3. Elvis Presley purchases the Graceland home
Elvis Presley’s fame heightened as he rose to the peak of his music career, attracting most of his fans, neighbors, and press. They frequently flocked to his home at 1034 Audubon Drive. This became a nuisance to Elvis and it prompted him to look for a rural area to escape his anxieties and get privacy. on 19th March 1957, Elvis Presley, at only 22years procured the Graceland home for $102,500 only.
Over the year, Elvis Presley welcomed Richard Williams and singer Buzz Cason to the house. Cason exclaimed “We proceeded to clown around on the front porch, striking our best rock ‘n’ roll poses and snapping pictures with the little camera. We peeked in the not-yet-curtained windows and got a kick out of the pastel colored walls in the front rooms with shades of bright reds and purples that Elvis most certainly had picked out.”
4. The Elvis Presley’s Graceland home is well equipped
The mansion has three floors; The basement has a T.V room, which has 3 built-in television sets, a stereos cabinet for Elvis Presley’s record collection. 1st floor has a living room furnished with a white sofa and a white fireplace with, family photos hung on the wall. There is a painting of Elvis Presley’s last Christmas gift from his father Vernon. On the same floor is the dining room connected to the kitchen which was closed to the public because it was used by Elvis Presley’s Aunt Delta until her demise in the year 1993. The music room on the same 1st floor has a black baby grand piano and a T.V.
The 2nd floor has Elvis Presley’s bedroom, private office, bathroom, where Elvis died inside, and his daughter Lisa Marie’s bedroom. This floor is locked to date, and not open to visitors due to respect for the family’s privacy.

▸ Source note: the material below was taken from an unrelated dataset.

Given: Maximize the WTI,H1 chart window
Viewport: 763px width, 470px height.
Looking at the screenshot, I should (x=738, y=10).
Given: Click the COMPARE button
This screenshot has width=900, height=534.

5. Elvis Presley’s Graceland home mansion is expanded
Elvis Presley spent $500,000 in the 1960s to expand the mansion to suit his needs. He constructed a swimming pool with a kidney shape, a racquetball court like an old country club, a functional bar, and Elvis’ dark brown piano. Architect Abe sauer designed and built the pink Alabama fieldstone wall with wrought iron gates with a design of a book of sheet music, with green-colored musical notes and Elvis’s silhouette.

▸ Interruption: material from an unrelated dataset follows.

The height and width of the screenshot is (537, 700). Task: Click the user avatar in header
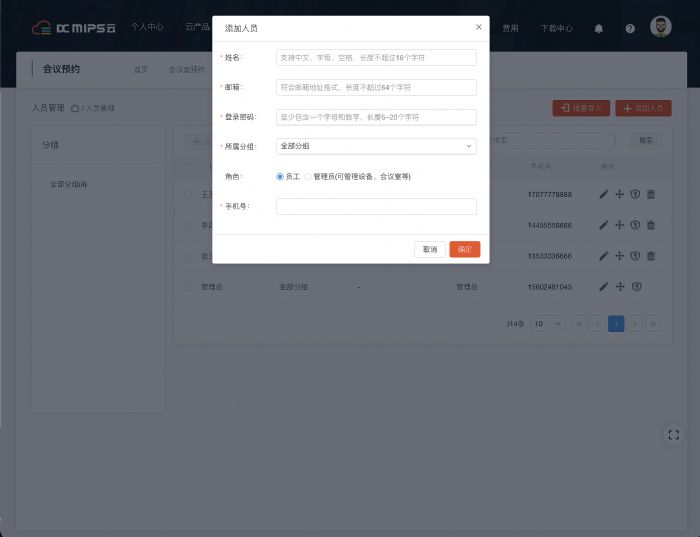[661, 27]
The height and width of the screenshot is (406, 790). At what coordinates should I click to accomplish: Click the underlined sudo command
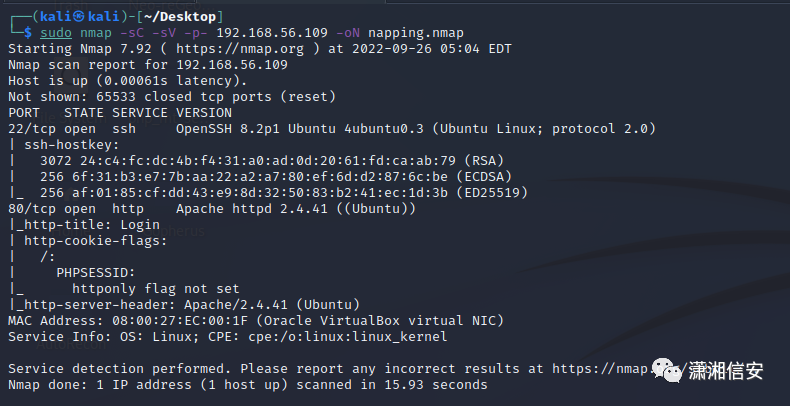[56, 33]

An extension of ‘The Jungle room’ with an indoor waterfall made of fieldstone constructed was later changed to be a recording studio in the year 1976 where Elvis Presley recorded his two albums from Elvis Presley Boulevard, Memphis, Tennessee, and Moody Blue. A large extension, between the music room and the swimming pool which earlier stored a slot car track and kept his many awards was later changed to be a trophy house where it currently exhibits Elvis Presley’s family portraits.
6. Elvis Presley’s Graceland home has a memorial and meditation grounds
Due to Elvis’s body insecurity, as thieves tried to steal his expensive coffin, his body, alongside those of his twin brother Jesse, mother Gladys, and grandmother Minnie May was exhumed and transferred from their family graveyard in Forest Hill Cemetery and reburied in the memorial grounds on October 1977.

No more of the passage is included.